LANSING, Mich., Dec. 30 (UPI) -- Geraldine Hoff Doyle, the Michigan woman who appeared as the female-empowerment icon Rosie the Riveter on World War II-era posters, has died, her family said.
She was 86 when she died Sunday, the Lansing State Journal reported Thursday. The cause of her death was not disclosed.
Doyle was a 17-year-old factory worker when she was photographed by United Press International at a metal-pressing plant near Ann Arbor.
The U.S. War Production Coordinating Committee later used the photo as the basis of an illustrated poster bearing the slogan "We Can Do It!" intended to encourage other women to enter the workforce in support of the war effort.

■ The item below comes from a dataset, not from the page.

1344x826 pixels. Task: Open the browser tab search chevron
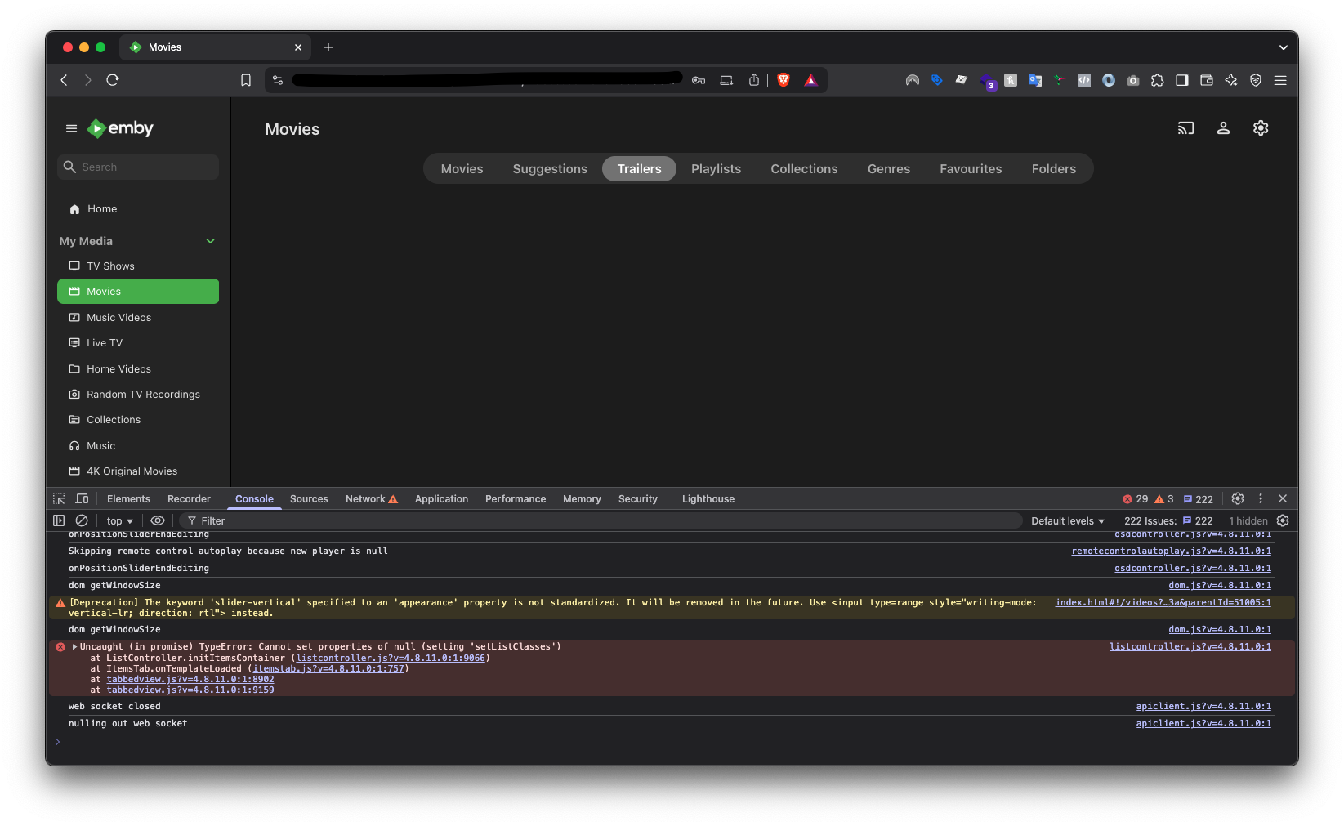click(x=1283, y=47)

"Rosie the Riveter is the image of an independent woman who is in control of her own destiny," Gladys Beckwith, former director of the Michigan Women's Historical Center and Hall of Fame, told the newspaper. Doyle "was a gracious, beautiful woman. Her death is the passing of an era, and we need to take note of that. We need to respect what she stood for."
Doyle, a mother of six, has said she didn't know until 1984 she was the inspiration for the famous posters. Once she realized the connection, she didn't want to upstage other women who also had been associated with the Rosie the Riveter image in films, artwork or ad campaigns.
"She would say that she was the 'We Can Do It!" girl," her daughter, Stephanie Gregg, told the Journal. "She never wanted to take anything away from the other Rosies."